Announcements
- Makeup lecture on 4/14, Eng. IV, Shannon Room 1-3pm
- Reading: Course reader Bruinlearn
- Perception & logistic + linear regression
Last lecture
- Issue: don’t know the distribution $p(x,y)$
- Approach: Use a proxy for risk:
- $R_{emp}(h) = \dfrac{1}{N} \sum^N_{i=1} L(y_i, h(x_i))$
- Empirical Risk Min
- Intuitively, the empirical risk approaches the real risk as $N$ goes to infinity.

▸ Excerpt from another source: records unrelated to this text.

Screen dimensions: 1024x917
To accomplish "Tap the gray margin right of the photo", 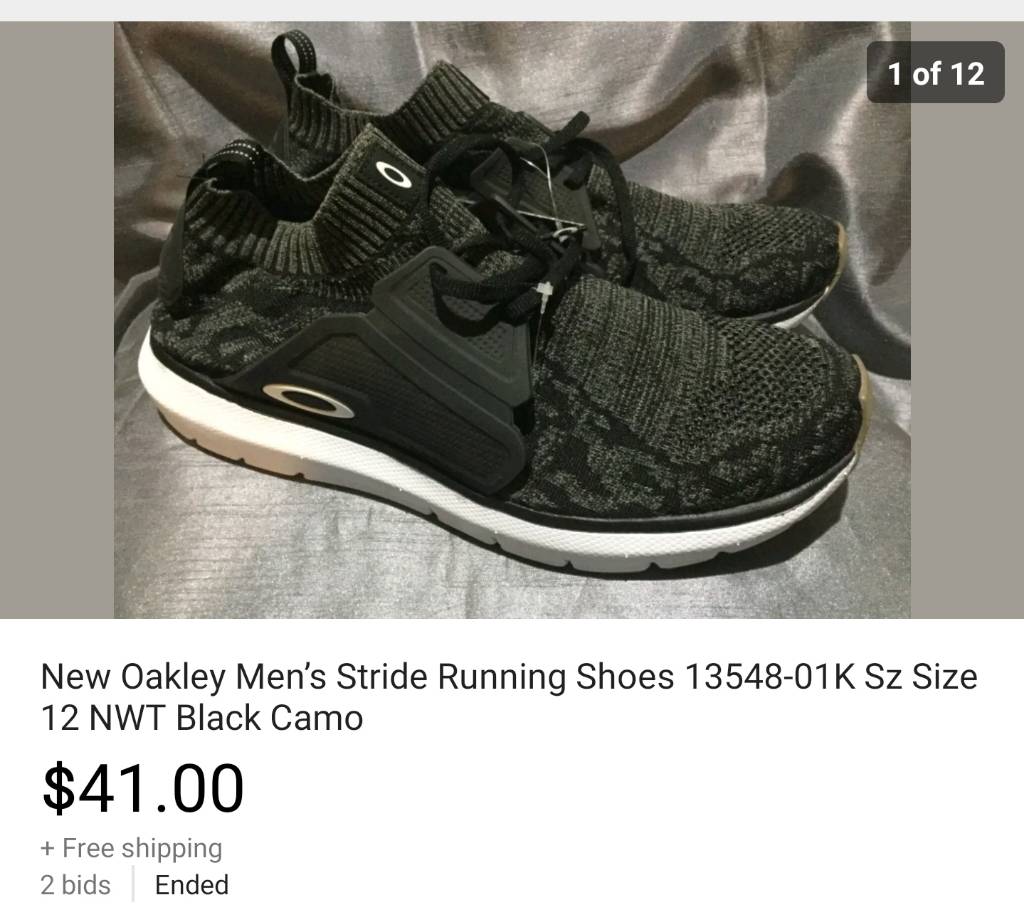I will 967,359.

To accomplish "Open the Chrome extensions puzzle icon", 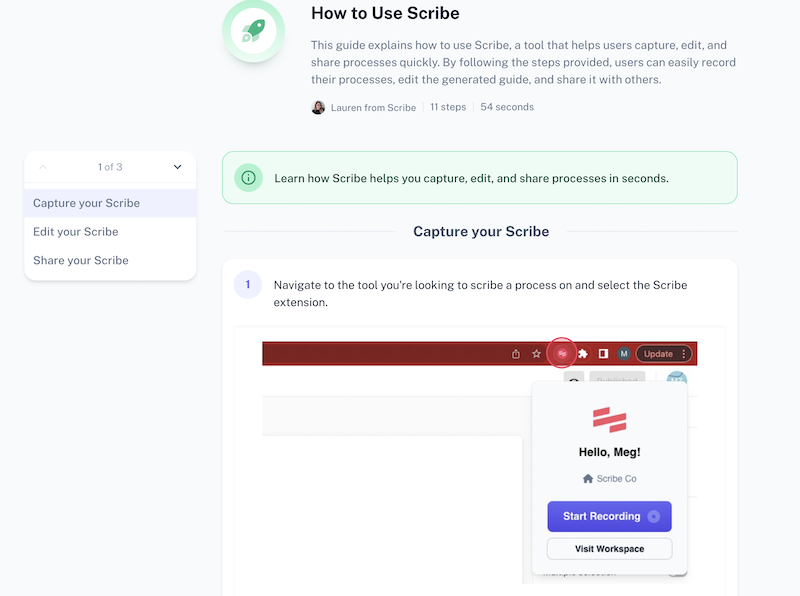I will (x=583, y=353).
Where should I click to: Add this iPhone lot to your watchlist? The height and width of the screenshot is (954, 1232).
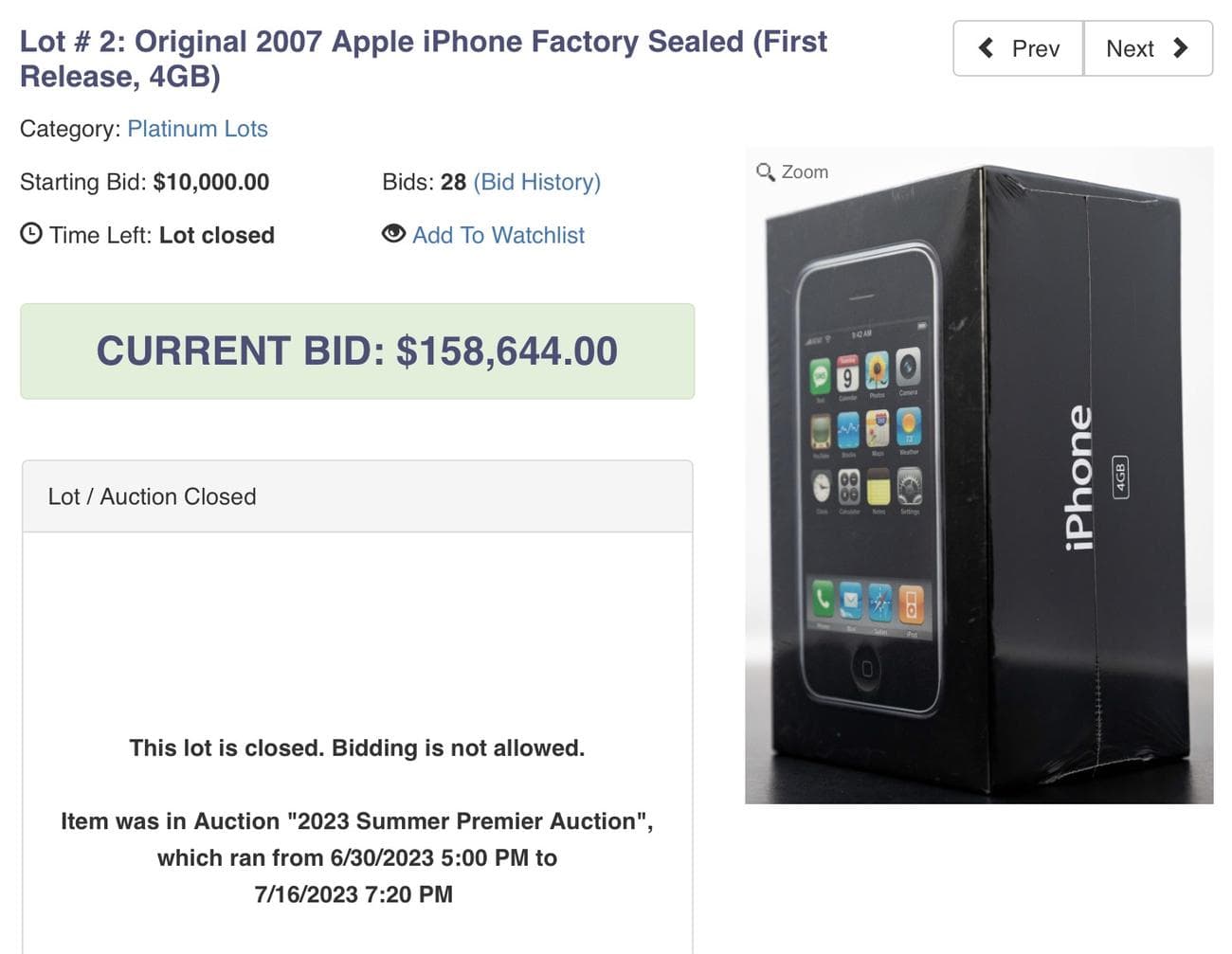click(498, 235)
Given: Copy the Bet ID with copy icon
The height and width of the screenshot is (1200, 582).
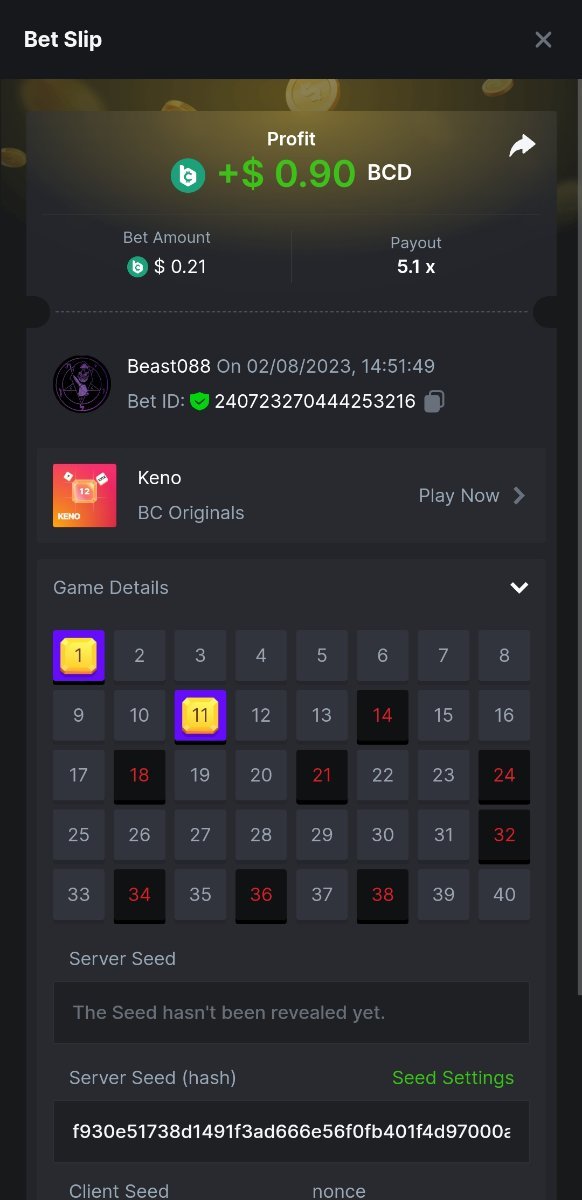Looking at the screenshot, I should tap(434, 402).
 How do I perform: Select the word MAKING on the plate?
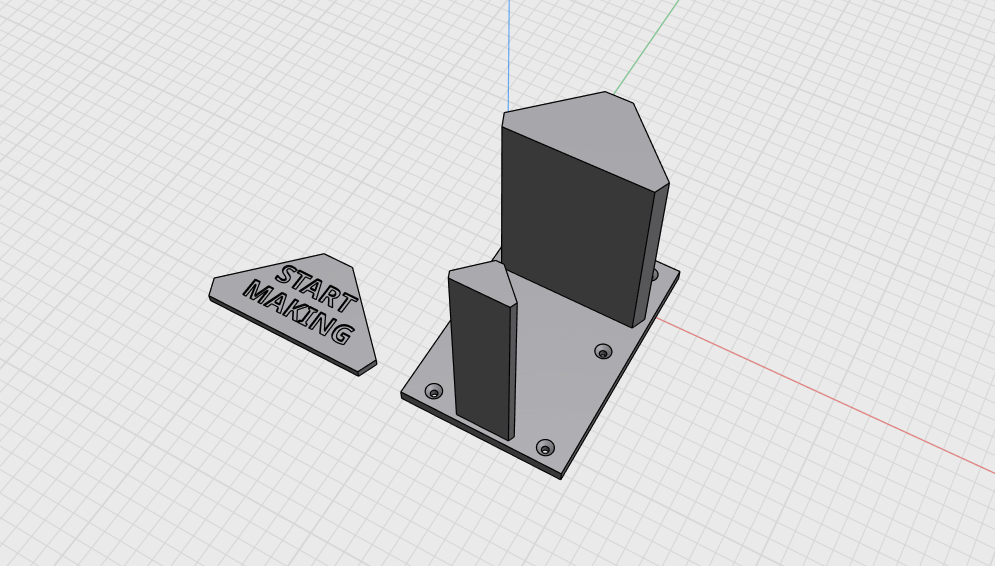300,312
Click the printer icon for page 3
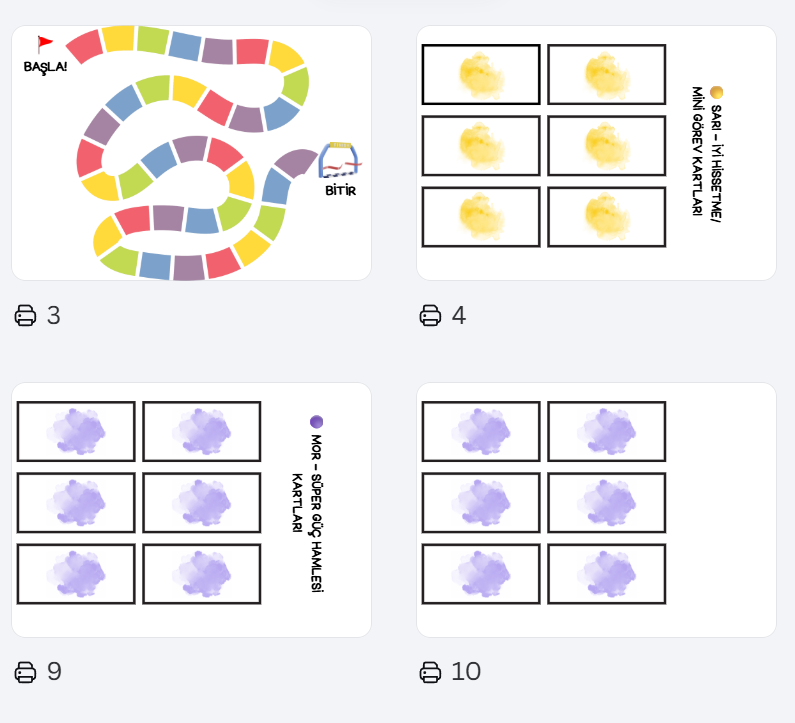Image resolution: width=795 pixels, height=723 pixels. pos(25,315)
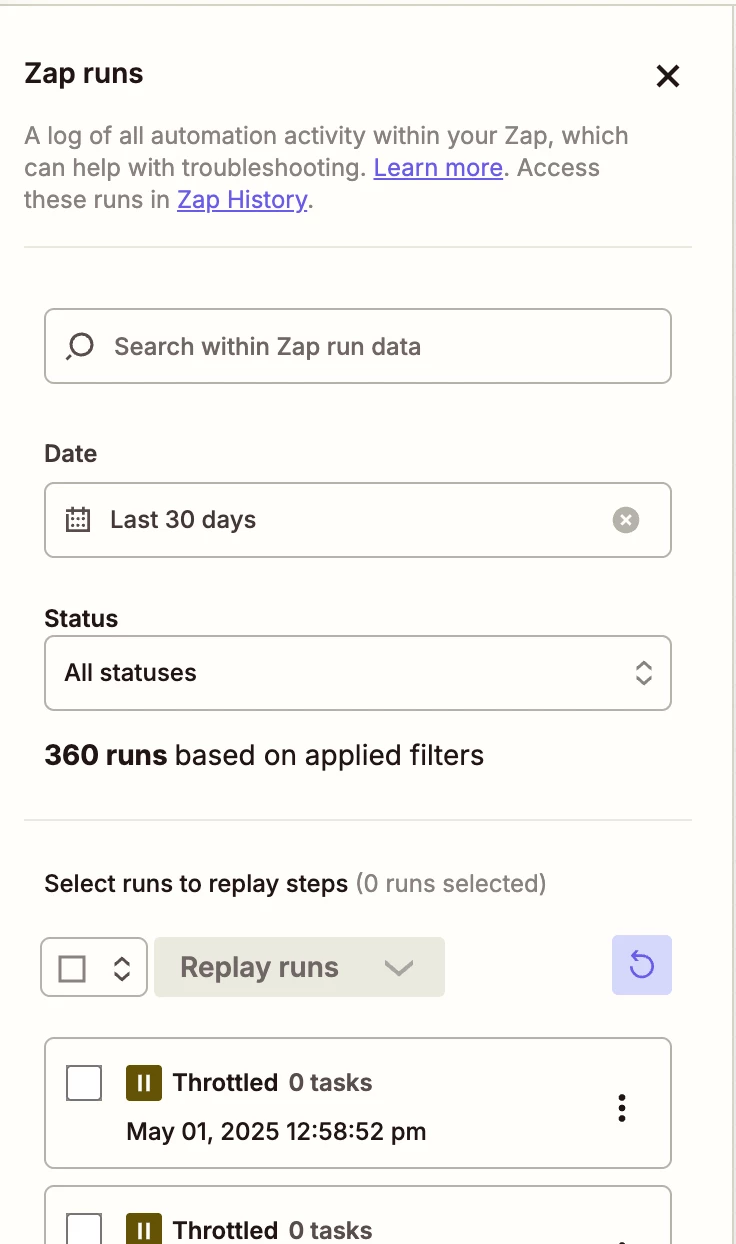Screen dimensions: 736x1244
Task: Check the second Throttled run checkbox
Action: [84, 1229]
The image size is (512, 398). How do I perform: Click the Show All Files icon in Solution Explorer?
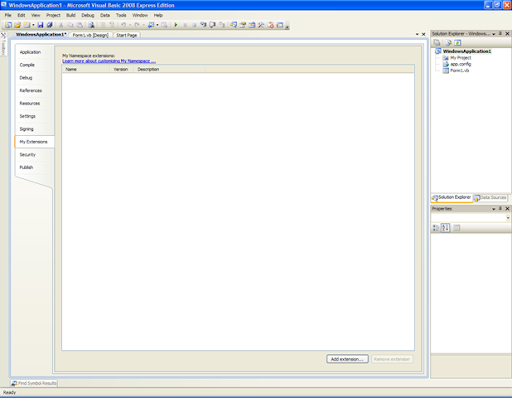coord(448,43)
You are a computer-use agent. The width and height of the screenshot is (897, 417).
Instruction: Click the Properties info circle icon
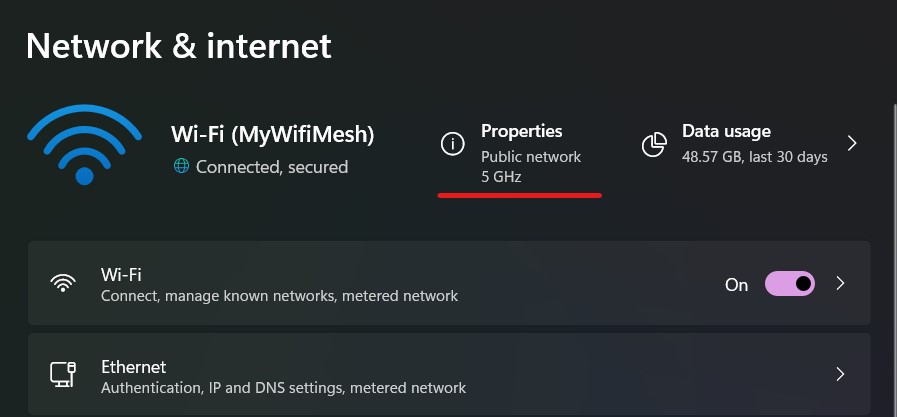click(453, 144)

- Empirical Risk Minimization
- $\hat h_{emp} = \mathrm{arg min}{h \in \mathcal{H}} R{emp}(h) = \mathrm{arg min}{h \in \mathcal{H}} \dfrac{1}{N} \sum^N{i=1} L(y_i, h(x_i))$
- Where $\mathcal{H}$ is the set of all functions in the hypothesis class
- The function $f(x) = y$ where the domain is the latent space and the range is the observable space
Empirical risk minimization
Supervised Learning
Aim to build a function $h(x)$ to predict the true value $y$ associated with $x$.
Example: Loss function $L(y, h(x))$ = $(y-h(x))^2$ $l_2$ norm
For classification: indicator function, logistic loss: $-y\log h(x) - (1-y)log[1-h(x)]$ (assumes $h$ is between 0 and 1)
Risk/expected loss: assume we know true $p(x,y)$. The risk is $R[h(x)] = \sum_{x,y}L(h(x),y) \cdot p(x,y)$
Claim: given an observation $x$, the optimal Bayes’ classifier is given by $h^{opt}(x) = \mathrm{arg\:max}_y p(y|x)$ (known as the maximum a-posteriori classifier)
However, this is only possible if we know the probability distribution.
Since we don’t know the underlying probability distribution, we use empirical risk/training error.